Adds design doc for bundle CRD

[JoshVanL]

Signed-off-by: joshvanl vleeuwenjoshua@gmail.com

[jetstack-bot]

[APPROVALNOTIFIER] This PR is APPROVED

This pull-request has been approved by: JoshVanL

The full list of commands accepted by this bot can be found here.

The pull request process is described here

Needs approval from an approver in each of these files:

• OWNERS [JoshVanL]

Approvers can indicate their approval by writing /approve in a comment
Approvers can cancel approval by writing /approve cancel in a comment

[SgtCoDFish]

I've left a bunch of comments for discussion; this is a great starting point and it's an interesting problem space.

(Feel free to ignore the nitpicks, they're not important but I thought it would be worth highlighting them)

[SgtCoDFish]

suggestion: I think Bundle would be tremendously improved by supporting the ability to include publicly trusted CAs, such as Mozilla's list. I worry that if we don't support a publicly trusted list, people will hack around it and get themselves into all kinds of trouble by statically including a bundle which will inevitably never get updated.

I don't know if such a publicly trusted list is required for a v1 release, but I think it would be a huge improvement to have it in place; it'd enable Bundle to essentially be the one-stop-shop for all trust needs for the vast majority of workloads.

[JoshVanL]

In two minds about this.

While I absolutely agree this would be a great addition, I feel we run the risk of;

1. The baked in trust bundles becoming out of date meaning the tool has an expiry data if left unmaintained,
2. Open a flood gate of "also add this default trust store" feature creep.

[JoshVanL]

Thank you for the review @SgtCoDFish! Hopefully have covered all your comments

[SgtCoDFish]

Replying to this here because it'll be easier to track. This is quite long; maybe we should have a call to discuss this.

While I absolutely agree this would be a great addition, I feel we run the risk of;

1. The baked in trust bundles becoming out of date meaning the tool has an expiry data if left unmaintained,
2. Open a flood gate of "also add this default trust store" feature creep.

I definitely understand why you'd be in two minds, but I'm not hugely concerned by either of these things.

1. The baked in trust bundles becoming out of date meaning the tool has an expiry [date] if left unmaintained,

I think there's a case to be made for allowing the tool to dynamically fetch updated trust stores at runtime, although there are definitely questions which would need to be answered to implement that (where to fetch from, how often, how to surface an updated trust bundle to cluster admins, etc).

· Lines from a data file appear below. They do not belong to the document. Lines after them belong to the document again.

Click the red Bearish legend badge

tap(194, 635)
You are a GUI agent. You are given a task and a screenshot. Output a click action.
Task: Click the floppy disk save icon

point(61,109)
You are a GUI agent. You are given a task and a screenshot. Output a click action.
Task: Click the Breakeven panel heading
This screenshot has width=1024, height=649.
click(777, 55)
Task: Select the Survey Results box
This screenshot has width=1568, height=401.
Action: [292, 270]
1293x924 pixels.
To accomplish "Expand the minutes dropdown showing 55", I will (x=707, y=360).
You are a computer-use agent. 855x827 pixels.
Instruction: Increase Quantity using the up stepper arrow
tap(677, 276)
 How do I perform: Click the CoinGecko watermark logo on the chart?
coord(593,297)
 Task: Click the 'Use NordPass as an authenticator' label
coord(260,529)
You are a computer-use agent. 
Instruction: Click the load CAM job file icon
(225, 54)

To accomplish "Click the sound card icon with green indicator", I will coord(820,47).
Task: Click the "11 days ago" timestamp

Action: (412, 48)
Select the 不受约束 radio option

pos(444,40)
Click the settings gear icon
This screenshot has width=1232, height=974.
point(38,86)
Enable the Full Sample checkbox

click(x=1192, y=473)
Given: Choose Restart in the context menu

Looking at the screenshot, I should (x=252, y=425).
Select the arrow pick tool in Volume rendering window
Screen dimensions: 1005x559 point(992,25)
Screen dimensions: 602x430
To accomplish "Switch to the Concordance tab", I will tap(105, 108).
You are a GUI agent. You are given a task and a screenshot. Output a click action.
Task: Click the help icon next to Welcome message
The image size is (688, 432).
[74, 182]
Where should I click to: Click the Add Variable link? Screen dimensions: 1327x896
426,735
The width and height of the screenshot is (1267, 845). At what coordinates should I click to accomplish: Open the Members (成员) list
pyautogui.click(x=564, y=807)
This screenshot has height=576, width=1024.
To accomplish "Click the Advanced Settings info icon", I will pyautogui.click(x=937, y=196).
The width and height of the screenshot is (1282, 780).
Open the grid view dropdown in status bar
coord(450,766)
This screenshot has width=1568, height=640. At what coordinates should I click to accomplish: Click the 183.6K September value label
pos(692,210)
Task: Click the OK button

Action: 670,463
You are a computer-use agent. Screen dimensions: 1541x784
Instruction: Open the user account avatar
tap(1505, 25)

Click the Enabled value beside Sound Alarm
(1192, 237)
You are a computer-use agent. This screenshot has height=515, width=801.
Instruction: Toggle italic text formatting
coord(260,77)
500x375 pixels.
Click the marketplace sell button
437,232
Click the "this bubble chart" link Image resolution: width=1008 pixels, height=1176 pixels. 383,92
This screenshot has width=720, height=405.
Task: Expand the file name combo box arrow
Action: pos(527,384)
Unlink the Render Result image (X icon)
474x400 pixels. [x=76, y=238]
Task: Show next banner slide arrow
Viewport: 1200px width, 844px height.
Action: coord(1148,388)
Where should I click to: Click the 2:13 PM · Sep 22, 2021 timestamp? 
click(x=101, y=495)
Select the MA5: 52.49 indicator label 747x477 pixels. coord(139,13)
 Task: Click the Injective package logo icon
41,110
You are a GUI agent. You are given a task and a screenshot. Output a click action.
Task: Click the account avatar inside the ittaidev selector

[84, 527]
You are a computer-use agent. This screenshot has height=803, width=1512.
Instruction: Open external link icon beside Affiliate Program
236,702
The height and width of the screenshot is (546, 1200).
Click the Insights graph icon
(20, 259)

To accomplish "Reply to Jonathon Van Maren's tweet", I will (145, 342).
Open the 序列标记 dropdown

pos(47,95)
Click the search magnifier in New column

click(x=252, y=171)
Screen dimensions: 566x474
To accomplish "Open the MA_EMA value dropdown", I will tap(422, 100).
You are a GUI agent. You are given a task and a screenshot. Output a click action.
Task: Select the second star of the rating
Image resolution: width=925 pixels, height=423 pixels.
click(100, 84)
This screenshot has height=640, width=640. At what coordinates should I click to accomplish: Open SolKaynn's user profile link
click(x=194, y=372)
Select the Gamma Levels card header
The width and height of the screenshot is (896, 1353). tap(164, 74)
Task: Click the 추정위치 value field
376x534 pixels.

Whether or not we implement dynamic updating at runtime, I don't think most cluster operators would be overly concerned by using a baked trust store, since a lot of them are just going to be trusting whatever's provided in their container images, be that alpine, centos, debian, whatever.

By "centralising" on cert-manager/trust, they potentially only have to update one trust store (via a Bundle) rather than having to keep track of the disparate trust stores in their running applications on different distros.

Plus if we stopped maintaining cert-manager/trust, I think they'd be fine; it's open source and they could easily create new versions with updated baked trust stores.

2. Open a flood gate of "also add this default trust store" feature creep.

In theory I'd be concerned about this, but I don't think in practice there are actually many lists of publicly trusted roots that people would want in the first place. Most Linux distros that I know of just use Mozilla's list, and the only other major list I'd expect to hear about is Chrome/Chromium's. If in the worst case people start requesting a bunch of stuff we don't want to add, I'm personally quite comfortable saying "no" 😉

UX Without Publicly Trusted Roots

My fear is that if we don't add support for a publicly trusted list of roots, the UX will suffer massively. The ideal UX for TLS clients connecting to servers IMO is:

• Create Bundle resource + mount resulting target ConfigMap into their containers
• Use TLS as normal both with public and private CAs

That is, they could mount the trust store and replace the system trust store for their container - so they'd not need to modify RootCAs in tls.Config, --ca-file in curl or whatever the equivalent is for their language / tool.

They could combine the mounted ConfigMap and the system trust store in the container, but that requires them to run something like this at container start-up time, which is a pain and is error prone.

Basically, my vision here is that cert-manager/trust could be the one-stop-shop for trust everywhere in a cluster, providing visibility and a central place to update trust stores.

[JoshVanL]

/retest

[SgtCoDFish]

/lgtm

I don't think holding this design doc PR open is providing any value - we can always discuss potential features in their own issues. Specifically I'll create an issue from this comment.

In any case, this doc is really good and well written as-is, so let's merge!